Refinancing Your Canadian Mortgage to Fund Property Abroad — Complete Guide
Reviewed on March 2026 by the Compass Abroad editorial team
Refinancing your Canadian mortgage to access equity is one of the most common ways Canadians fund foreign property purchases. Breaking a fixed-rate mortgage triggers an IRD penalty that can be $20,000–$50,000+ — check this number first. Alternatives are a HELOC (no break penalty), blend-and-extend, or a second mortgage behind your existing first.
The stress test (contract rate + 2% or 5.25% minimum) determines how much you can borrow. An independent mortgage broker — not your bank — has access to more lenders and can significantly reduce penalty costs. If the foreign property generates rental income, HELOC interest may be tax-deductible.
Key Takeaways
- Refinancing a Canadian mortgage to access equity for a foreign property purchase is one of the most common strategies used by Canadian buyers. You are borrowing against an asset you already own (your Canadian home) to acquire a new asset abroad, without selling your Canadian home.
- Breaking your existing mortgage early triggers a prepayment penalty. For fixed-rate mortgages, this is the higher of: 3 months' interest or the Interest Rate Differential (IRD). IRD can be extremely large — $20,000–$50,000 on a $500,000 mortgage if you are mid-term on a low-rate mortgage. Variable-rate mortgages typically have a 3-month interest penalty only, which is much lower.
- Blend-and-extend is a refinancing option some lenders offer that avoids the full IRD penalty. You extend the mortgage term while blending your current rate with the new (higher) rate — the result is a higher blended rate for the new term, but no lump-sum penalty payment. It is rarely cheaper than paying the IRD when rates have moved significantly.

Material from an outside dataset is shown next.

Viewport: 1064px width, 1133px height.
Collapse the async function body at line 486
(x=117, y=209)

- A second mortgage (behind your existing first mortgage) provides equity access without breaking the first mortgage, avoiding IRD entirely. Second mortgage rates are higher (8–14% depending on lender and LTV) — but if your IRD would cost $30,000, a higher second mortgage rate may be economically better than paying the penalty.
- The B-20 stress test applies to any federally regulated lender refinancing: you must qualify at the higher of your contract rate plus 2%, or 5.25%. For a homeowner with a pension income of $65,000/year, stress test qualification determines whether they can access the full equity they want or are limited to a smaller refinance.

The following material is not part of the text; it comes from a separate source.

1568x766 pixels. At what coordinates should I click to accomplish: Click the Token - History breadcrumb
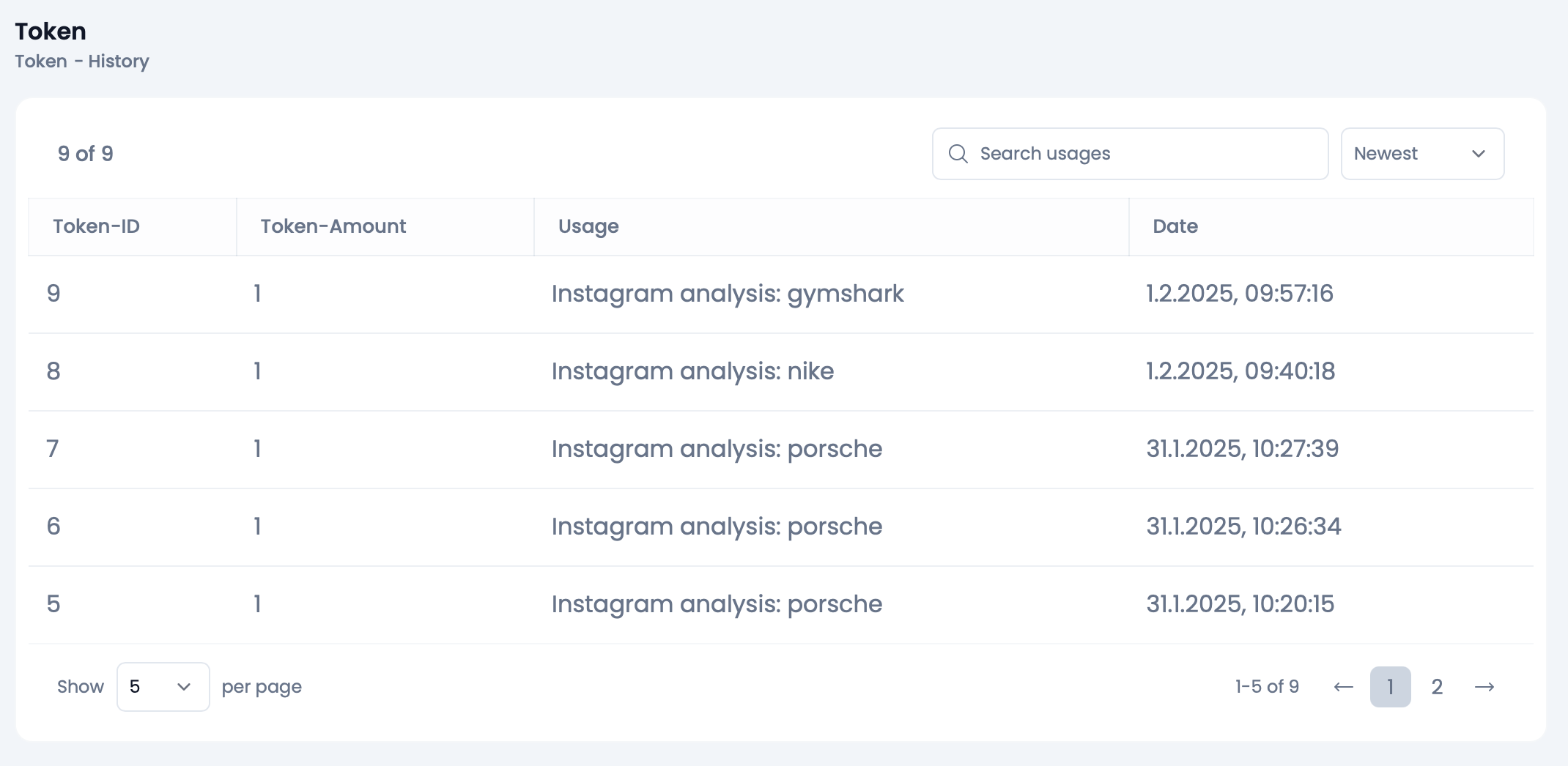point(82,62)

- A HELOC (Home Equity Line of Credit) is a revolving credit facility that avoids break penalties entirely — you draw against it as needed, repay, and redraw. HELOC rates are variable at prime plus a spread. Maximum HELOC is 65% of home value (bank rule), but combined mortgage + HELOC cannot exceed 80% LTV at most lenders.
- An independent mortgage broker has access to 30–50 lenders including monoline lenders (First National, CMLS, ICICI) that often have lower IRD penalties than big banks, because their posted rate vs contract rate differential is smaller. Breaking a big-bank mortgage vs a monoline mortgage on the same rate and balance can have a $10,000–$30,000 IRD difference.
- HELOC interest may be tax-deductible if the borrowed funds are used to earn income — for example, if you purchase a foreign property that you rent out. The deduction is on Schedule 4 (interest and carrying charges) of your T1 if the HELOC is used for income-earning purposes directly. Keep documentation of the direct use of funds.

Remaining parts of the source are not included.